The cerebellum is assumed to play a major role in the pathophysiology of essential tremor (ET). As intention tremor is considered one of the classical features of cerebellar disease, we have assessed a large group of patients with ET for the semiology of the tremor and have performed objective quantitative analysis of a grasping movement in patients with ET, cerebellar disease and a normal control group. We found 25% of the patients to have a moderate or severe kinetic tremor with clear-cut features of a classical intention tremor. Another 33% of the patients had a mild intentional component of their kinetic tremor. Patients with intention tremor (ET(IT)) did not differ from those with predominant postural tremor (ET(PT)) with respect to alcohol sensitivity of the tremor and the frequency of a family history. ET(IT) patients were older and more often showed head and trunk involvement. The onset of this intention tremor has been assessed retrospectively. It was found to begin at a randomly distributed time interval after the onset of the postural tremor, but older patients had a shorter time to development of intention tremor. Quantitative accelerometry of postural tremor showed similar tremor frequencies in both patient groups, but ET(IT) patients had a slightly larger tremor amplitude. Quantitative analysis of a grasping movement using an infrared-camera system was performed in two subgroups of the patients with ET(PT) and ET(IT) and control groups with cerebellar disease or normal subjects. The intention tremor could be quantified objectively as an increased amplitude of curvature during the deceleration and target phase of the movement. The amplitude measurements of intention tremor were clearly abnormal and of comparable magnitude for ET(PT) and cerebellar disease.
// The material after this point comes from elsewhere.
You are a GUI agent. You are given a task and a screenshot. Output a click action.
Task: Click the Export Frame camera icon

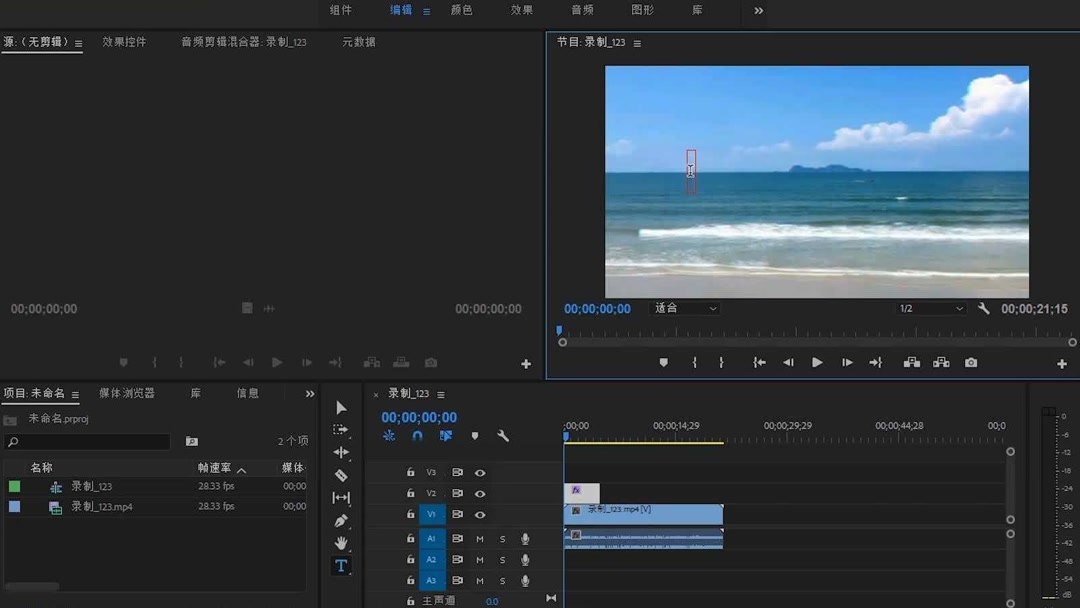click(x=970, y=362)

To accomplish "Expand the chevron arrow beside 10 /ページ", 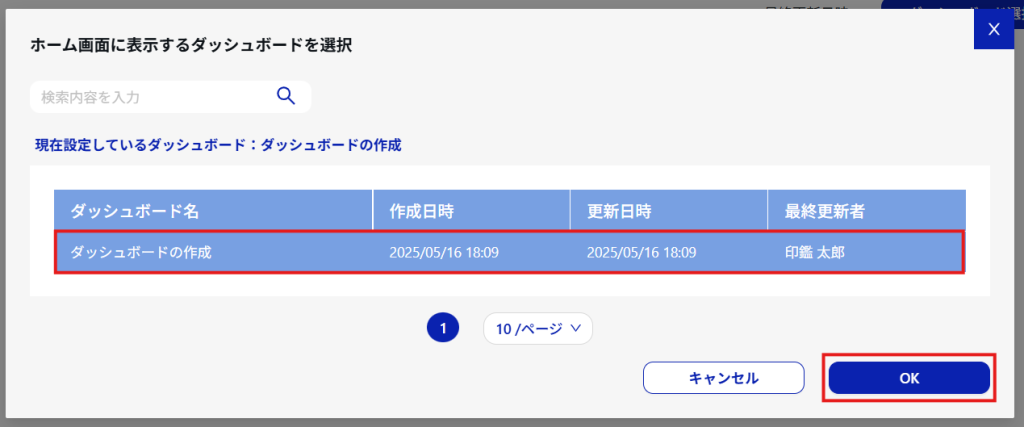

Additionally, the patients with ET(IT) had a significantly slowed grasping movement during the deceleration and target period. Hypermetria was significantly increased for the patients with ET(IT) and cerebellar disease. We conclude that intention tremor is a feature of ET. ET(IT) patients have abnormalities of their upper limb function compatible with cerebellar disease. This suggests that patients with more advanced ET show abnormalities of cerebellar functions.